Turkey will release 38,000 prisoners in a move that will make room in jails for the thousands arrested since last month's failed coup.

The release of the 38,000 prisoners will be conditional and is not an amnesty, Justice Minister Bekir Bozdag said Wednesday on Twitter.

The decree excludes anyone arrested after the July 15 coup attempt, and only includes those whose crimes were committed before July 1.

Bozdag insisted that the conditional release was for inmates who had two years or less remaining on their sentences, and who had displayed good behaviour, state news agency Anadolu reported.

Those convicted of serious crimes such as murder, domestic violence, sexual abuse or crimes against the state would be excluded, Anadolu wrote.

Some inmates had already been released, broadcaster CNN Turk reported, without providing further details.
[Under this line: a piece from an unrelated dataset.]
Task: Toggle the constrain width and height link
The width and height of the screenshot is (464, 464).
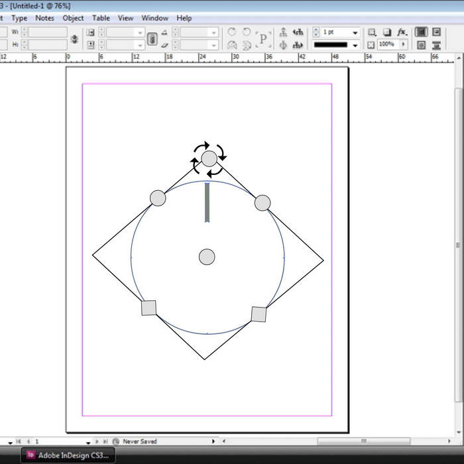Action: tap(74, 38)
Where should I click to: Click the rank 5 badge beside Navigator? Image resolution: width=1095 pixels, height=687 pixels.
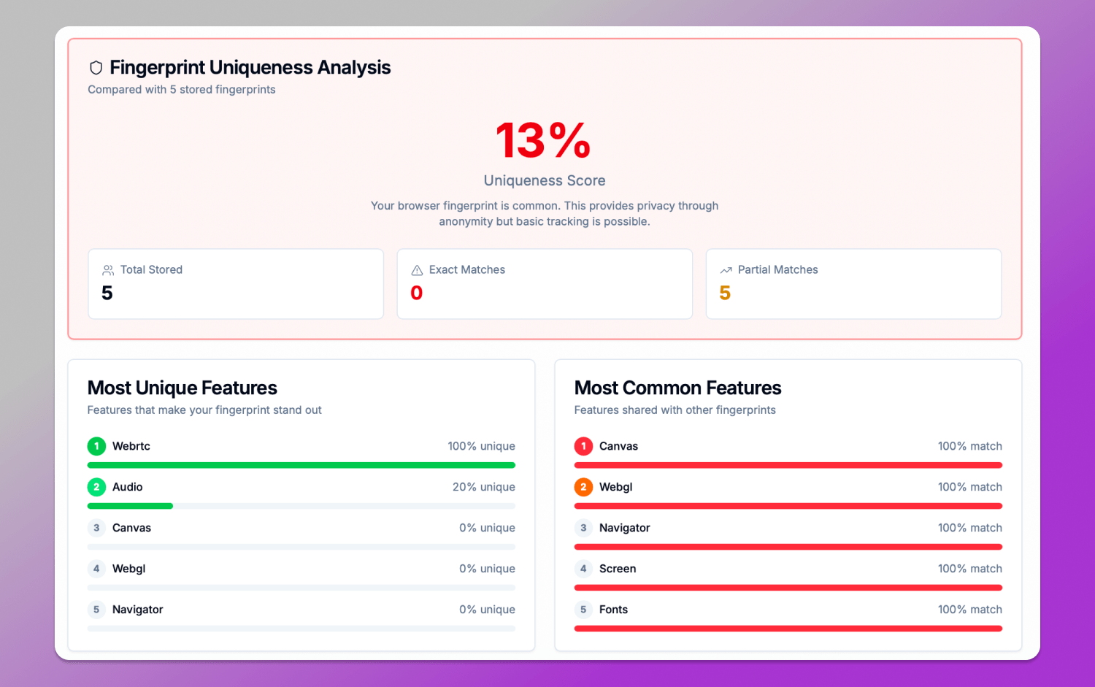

Such decrees coming direct from Turkish President Recep Tayyip Erdogan have been possible after he declared a three-month state of emergency on July 20.

Turkey's prisons are dangerously overcrowded since the attempted coup. According to official figures, more than 17,000 are in custody for their alleged connections to the coup plotters. They include businessmen, judges, prosecutors, civil servants, police and soldiers.

Erdogan has issued a decree dismissing more than 2,000 police officers and more than 100 members of the security forces. They were accused of ties to the Islamic preacher Fethullah Gulen, whom Turkey blames for the coup attempt.

Gulen lives in self-imposed exile in the United States, and has denied any involvement in the coup.

Turkish authorities also detained 24 people following a court order to shut down Ozgur Gundem, a pro-Kurdish newspaper, according to the company's lawyer, Ozcan Kilic.

The detained individuals were journalists and supporters of the paper and several arrest warrants have been issued, Kilic told dpa Wednesday.

Ozgur Gundem, which publishes in the Turkish language, is focused largely on issues related to the Kurdish minority in Turkey and the conflict between the Kurdistan Workers' Party (PKK) and the state.

The Istanbul court accused Ozgur Gundem of being a propaganda organ of the banned group and closed it on a temporary basis, without specifying the time frame.